---------- Extrait à lire

CONSTITUTION DU 4 OCTOBRE 1958

QUINZIÈME LÉGISLATURE

Enregistré à la Présidence de l’Assemblée nationale le 3 novembre 2021.

PROJET DE LOI

portant reconnaissance de la Nation et réparation
des préjudices subis par les harkis, par les autres personnes rapatriées d’Algérie anciennement de statut civil de droit local et par leurs familles du fait des conditions de leur accueil
sur le territoire français,

(Procédure accélérée)

(Renvoyé à la commission de la défense nationale et des forces armées, à défaut de constitution
d’une commission spéciale dans les délais prévus par les articles 30 et 31 du Règlement.)

PRÉSENTÉ

au nom de M. Jean CASTEX,

Premier ministre,

par Mme Florence PARLY,
Ministre des armées,

et par Mme Geneviève DARRIEUSSECQ,
ministre déléguée, auprès de la ministre des armées, chargée de la mémoire et des anciens combattants

 


1

EXPOSÉ DES MOTIFS

Mesdames, Messieurs,

Par son discours en date du 20 septembre 2021, le Président de la République a reconnu la dette de la Nation à l’égard des harkis et assimilés. Ils ont choisi de s’engager aux côtés des forces armées françaises lors de la guerre d’Algérie. Pourtant, la France a abandonné nombre d’entre eux à un sort qui s’est avéré souvent tragique dans les suites immédiates de l’accession à l’indépendance de l’Algérie ; quant à ceux d’entre eux qui ont pu regagner la France, elle les a relégués, avec leurs familles, dans des camps de transit ou d’autres types de structures où ils ont subi des conditions de vie indignes.

Le présent projet de loi tire les conséquences de ce discours. Il a pour objet de reconnaître la responsabilité de la France du fait des conditions indignes de l’accueil des personnes anciennement de statut civil de droit local et de leurs familles, rapatriées d’Algérie, sur son territoire après les accords d’Evian et de réparer les préjudices subis par ces personnes résultant de leurs conditions de vie, particulièrement précaires, dans les structures de transit et d’hébergement où ils ont été cantonnés.

Le chapitre Ier est destiné à reconnaître les conditions d’accueil indignes des personnes de statut civil de droit local rapatriées d’Algérie à leur arrivée sur le territoire national et à leur ouvrir un droit à réparation des préjudices qu’ils ont subis de ce fait sous la forme d’une indemnité forfaitaire.

L’article 1er exprime la reconnaissance, par la Nation, des services rendus en Algérie par les anciens membres des formations supplétives, qui ont servi la France et qu’elle a délaissés lors du processus d’indépendance de ce pays. Il reconnaît également la responsabilité de la France dans les conditions indignes de l’accueil, sur le territoire national, des personnes de statut civil de droit local rapatriées d’Algérie postérieurement aux déclarations gouvernementales du 19 mars 1962 relatives à l’Algérie. Il dispose que ces personnes ainsi que les membres de leurs familles ont été soumis, dans certaines structures de transit et d’hébergement dans lesquelles ils ont séjourné, à des conditions de vie particulièrement précaires ainsi qu’à des privations et des atteintes aux libertés individuelles qui ont pu être source d’exclusion, de souffrances et de traumatismes durables.

--------------------

Consignes de travail »
1. Transcrivez fidèlement le passage de l'extrait sur les harkis qui commence par « (Procédure accélérée) » et se poursuit jusqu'à « 31 du Règlement.) ».
2. Reformulez sous forme de liste le paragraphe de l'extrait sur les harkis qui débute par « L'article 1er exprime », en gardant ses faits principaux.
3. Rédigez la suite de l'extrait sur les harkis à partir de sa dernière phrase.
Les données ci-dessous forment un ensemble à part, distinct de l'extrait sur les harkis.

---------- Lignes de données

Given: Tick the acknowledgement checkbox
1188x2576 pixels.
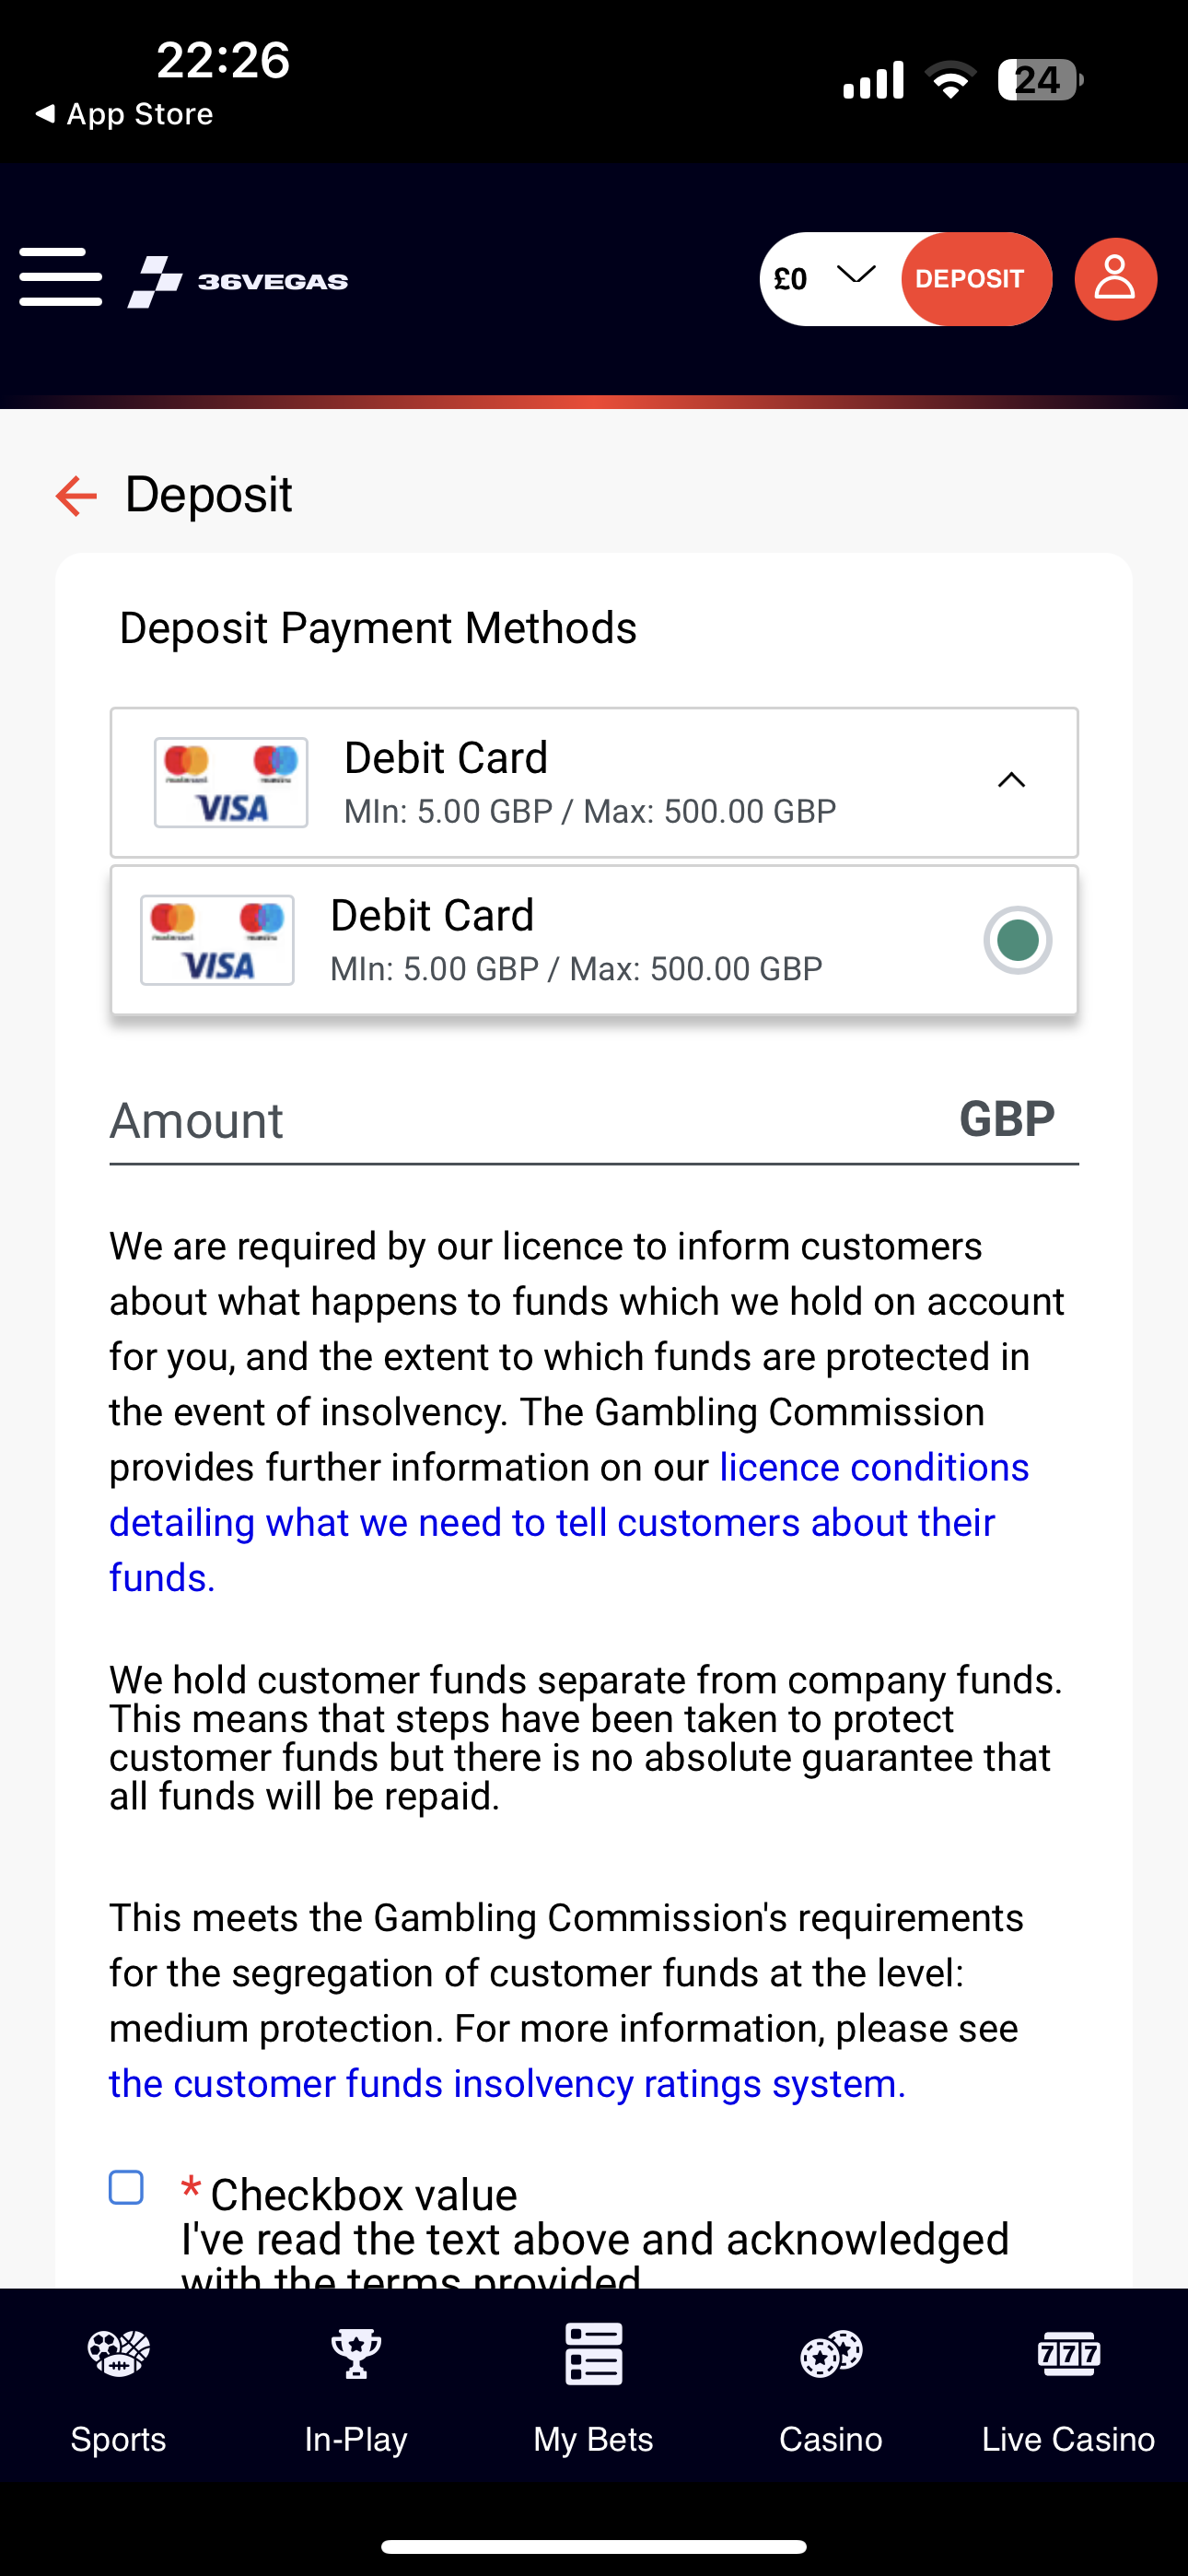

--------------------

Résultats »
1.
(Procédure accélérée)

(Renvoyé à la commission de la défense nationale et des forces armées, à défaut de constitution
d’une commission spéciale dans les délais prévus par les articles 30 et 31 du Règlement.)

2.
- La Nation reconnaît les services rendus en Algérie par les anciens membres des formations supplétives, qui ont servi la France et qu'elle a délaissés lors de l'indépendance de ce pays.
- La France reconnaît sa responsabilité dans les conditions indignes de l'accueil, sur le territoire national, des personnes de statut civil de droit local rapatriées d'Algérie après les déclarations gouvernementales du 19 mars 1962.
- Ces personnes et leurs familles ont subi, dans certaines structures de transit et d'hébergement, des conditions de vie particulièrement précaires, des privations et des atteintes aux libertés individuelles.
- Ces conditions ont pu entraîner exclusion, souffrances et traumatismes durables.

3.
L’article 2 dispose que les personnes rapatriées d’Algérie anciennement de statut civil de droit local ainsi que les membres de leurs familles ayant séjourné dans les structures mentionnées à l’article 1er ont droit à la réparation par l’État des préjudices résultant de l’indignité de leurs conditions de vie dans ces structures. Il détermine les conditions de mise en œuvre du droit à réparation et précise les circonstances de temps et de lieu permettant de caractériser l’existence d’un préjudice indemnisable.

Peuvent ainsi y prétendre les personnes ayant vécu dans des structures de transit et d’hébergement dont la liste est fixée par décret, entre la publication au Journal officiel de la République française des déclarations gouvernementales du 19 mars 1962 relatives à l’Algérie et la fermeture de la dernière de ces structures, le 31 décembre 1975.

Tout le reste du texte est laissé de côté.